Showing posts with label Weight Watchers. Show all posts
Showing posts with label Weight Watchers. Show all posts

Tuesday, October 2, 2012

Chocolate Marshmallow Fluff Squares


This is a weight watchers recipe that I found while searching for yummy desserts that were low in points.  I always loved peanut butter, jelly & fluff sandwiches growing up, so I knew I would love this combination.  This recipe reminded me how much I love marshmallow fluff!  What I loved about this dessert is that you don't have to make too many, you can make one a night if you wish.  I didn't drizzle the chocolate over the top as the directions suggested, I just dipped the ends in the amount of chocolate called for.  The chocolate on the top made the dessert! Enjoy!
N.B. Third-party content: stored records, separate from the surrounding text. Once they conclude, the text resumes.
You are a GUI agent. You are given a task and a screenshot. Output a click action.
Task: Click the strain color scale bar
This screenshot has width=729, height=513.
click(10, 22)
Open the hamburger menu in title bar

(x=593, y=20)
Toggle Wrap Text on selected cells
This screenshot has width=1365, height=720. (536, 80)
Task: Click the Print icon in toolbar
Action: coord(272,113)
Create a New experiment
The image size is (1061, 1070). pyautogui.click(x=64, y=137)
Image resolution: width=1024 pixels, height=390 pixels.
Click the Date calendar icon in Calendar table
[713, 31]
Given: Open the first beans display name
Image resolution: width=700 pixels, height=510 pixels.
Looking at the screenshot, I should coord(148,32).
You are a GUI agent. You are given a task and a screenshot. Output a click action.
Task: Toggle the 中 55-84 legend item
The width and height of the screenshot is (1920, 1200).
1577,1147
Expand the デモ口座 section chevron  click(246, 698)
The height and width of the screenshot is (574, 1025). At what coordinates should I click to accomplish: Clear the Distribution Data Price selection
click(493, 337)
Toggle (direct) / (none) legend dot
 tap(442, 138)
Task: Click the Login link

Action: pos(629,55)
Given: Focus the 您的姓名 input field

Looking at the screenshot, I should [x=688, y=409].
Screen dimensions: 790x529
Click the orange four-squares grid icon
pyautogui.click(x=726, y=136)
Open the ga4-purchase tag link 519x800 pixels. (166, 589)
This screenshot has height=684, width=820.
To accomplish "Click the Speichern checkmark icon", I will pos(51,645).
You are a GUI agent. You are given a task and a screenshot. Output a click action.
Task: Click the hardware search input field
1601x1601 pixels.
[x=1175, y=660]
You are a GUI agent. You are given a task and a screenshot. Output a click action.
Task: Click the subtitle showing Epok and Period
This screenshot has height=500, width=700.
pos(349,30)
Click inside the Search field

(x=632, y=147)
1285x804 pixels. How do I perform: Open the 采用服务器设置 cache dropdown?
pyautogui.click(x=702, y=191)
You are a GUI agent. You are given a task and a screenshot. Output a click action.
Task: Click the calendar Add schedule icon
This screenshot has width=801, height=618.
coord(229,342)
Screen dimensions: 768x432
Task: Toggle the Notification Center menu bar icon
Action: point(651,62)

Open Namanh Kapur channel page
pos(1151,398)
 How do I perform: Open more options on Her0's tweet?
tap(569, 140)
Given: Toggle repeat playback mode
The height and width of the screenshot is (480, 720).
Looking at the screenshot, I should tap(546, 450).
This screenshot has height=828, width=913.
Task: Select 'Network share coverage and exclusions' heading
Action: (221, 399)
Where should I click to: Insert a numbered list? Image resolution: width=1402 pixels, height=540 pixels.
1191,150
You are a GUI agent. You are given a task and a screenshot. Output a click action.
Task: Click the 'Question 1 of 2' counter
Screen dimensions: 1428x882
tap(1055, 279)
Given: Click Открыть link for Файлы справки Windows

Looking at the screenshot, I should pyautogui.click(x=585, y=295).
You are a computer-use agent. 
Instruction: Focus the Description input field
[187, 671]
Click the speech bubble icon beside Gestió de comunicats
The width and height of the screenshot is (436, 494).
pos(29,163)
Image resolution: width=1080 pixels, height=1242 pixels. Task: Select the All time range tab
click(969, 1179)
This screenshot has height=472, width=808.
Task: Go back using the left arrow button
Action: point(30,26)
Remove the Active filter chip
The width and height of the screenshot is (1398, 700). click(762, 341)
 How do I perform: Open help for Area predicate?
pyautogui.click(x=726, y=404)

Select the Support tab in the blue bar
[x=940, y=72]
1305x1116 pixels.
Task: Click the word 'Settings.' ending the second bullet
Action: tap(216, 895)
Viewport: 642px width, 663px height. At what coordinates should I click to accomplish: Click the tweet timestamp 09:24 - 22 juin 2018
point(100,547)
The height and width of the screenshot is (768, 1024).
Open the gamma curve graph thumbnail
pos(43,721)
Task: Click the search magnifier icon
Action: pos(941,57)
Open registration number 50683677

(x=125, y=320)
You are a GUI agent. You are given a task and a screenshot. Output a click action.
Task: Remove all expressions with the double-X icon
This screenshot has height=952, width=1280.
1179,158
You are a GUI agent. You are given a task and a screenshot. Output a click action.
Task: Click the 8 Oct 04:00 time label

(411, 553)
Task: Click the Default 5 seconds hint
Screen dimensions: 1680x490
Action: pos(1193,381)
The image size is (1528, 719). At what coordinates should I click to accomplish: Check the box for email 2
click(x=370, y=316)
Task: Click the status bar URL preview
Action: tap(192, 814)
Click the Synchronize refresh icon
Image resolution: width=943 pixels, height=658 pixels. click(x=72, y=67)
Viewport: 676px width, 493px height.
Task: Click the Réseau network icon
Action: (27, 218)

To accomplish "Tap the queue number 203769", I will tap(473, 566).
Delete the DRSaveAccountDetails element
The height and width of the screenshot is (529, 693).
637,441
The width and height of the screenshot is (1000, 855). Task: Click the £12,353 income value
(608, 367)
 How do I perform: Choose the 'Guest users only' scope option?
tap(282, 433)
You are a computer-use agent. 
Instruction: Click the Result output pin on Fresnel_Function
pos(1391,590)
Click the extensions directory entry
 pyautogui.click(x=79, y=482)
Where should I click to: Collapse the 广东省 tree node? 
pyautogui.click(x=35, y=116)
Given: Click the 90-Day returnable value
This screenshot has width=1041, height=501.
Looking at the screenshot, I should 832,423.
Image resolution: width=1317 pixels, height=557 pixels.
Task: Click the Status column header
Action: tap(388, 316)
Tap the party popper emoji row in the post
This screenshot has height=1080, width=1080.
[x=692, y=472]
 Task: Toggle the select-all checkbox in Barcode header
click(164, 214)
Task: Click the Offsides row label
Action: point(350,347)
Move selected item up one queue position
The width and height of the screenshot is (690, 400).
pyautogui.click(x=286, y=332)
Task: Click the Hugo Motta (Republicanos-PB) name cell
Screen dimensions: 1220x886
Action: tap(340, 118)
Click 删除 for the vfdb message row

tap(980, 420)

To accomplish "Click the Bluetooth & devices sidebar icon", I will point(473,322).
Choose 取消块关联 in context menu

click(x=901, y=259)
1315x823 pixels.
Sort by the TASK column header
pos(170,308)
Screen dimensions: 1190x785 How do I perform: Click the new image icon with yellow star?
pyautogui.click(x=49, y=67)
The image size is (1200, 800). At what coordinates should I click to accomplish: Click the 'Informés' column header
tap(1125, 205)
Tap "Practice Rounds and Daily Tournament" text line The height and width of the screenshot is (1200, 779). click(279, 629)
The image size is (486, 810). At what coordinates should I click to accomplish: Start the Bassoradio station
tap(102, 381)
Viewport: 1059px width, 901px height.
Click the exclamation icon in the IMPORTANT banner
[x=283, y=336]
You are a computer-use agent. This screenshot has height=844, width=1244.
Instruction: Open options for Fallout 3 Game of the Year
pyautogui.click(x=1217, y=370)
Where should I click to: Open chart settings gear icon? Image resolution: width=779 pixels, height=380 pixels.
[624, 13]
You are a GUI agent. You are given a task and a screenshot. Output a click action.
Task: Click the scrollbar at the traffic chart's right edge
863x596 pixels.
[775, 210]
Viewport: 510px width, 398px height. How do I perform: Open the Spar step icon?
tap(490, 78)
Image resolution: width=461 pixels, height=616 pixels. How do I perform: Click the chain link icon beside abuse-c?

8 whole reduced-fat cinnamon graham crackers
3 Tbsp reduced-fat peanut butter, creamy style
3 serving(s) Culver's® Toppings Marshmallow Crème Topping, (tablespoons), or other brand
2 oz semisweet chocolate, chips variety, melted (1/4 cup)
3 Tbsp peanuts, oarsely chopped  


    * Break each graham cracker in half to make 16 squares. Spread each of 8 squares with 1 rounded teaspoon peanut butter. Spread each of the remaining 8 squares with 1 rounded teaspoon marshmallow crème. Press the peanut butter and marshmallow squares together to form sandwiches; place on a wax paper–lined baking sheet.

    * Drizzle the melted chocolate over each sandwich in a zigzag pattern and sprinkle with the peanuts. Freeze until the chocolate is partially set, about 10 minutes. Yields 1 sandwich per serving.


Each Square is 4 points

Monday, October 1, 2012

Grandma's Pumpkin Muffins


About a month after I had my baby I decided to join Weight Watchers.  I joined because I wanted to lose weight while being smarter with the food I was eating and maintain a healthy lifestyle, especially because I am nursing. Weight Watchers has a point allowance for nursing mothers, which is ultimately why I went with the program.  So far, I have lost 5 pounds in 3.5 weeks and feel more energized.  I love tracking points and am thankful that there are apps to track and scan the things I eat.  It's honestly much easier than I expected it to be.  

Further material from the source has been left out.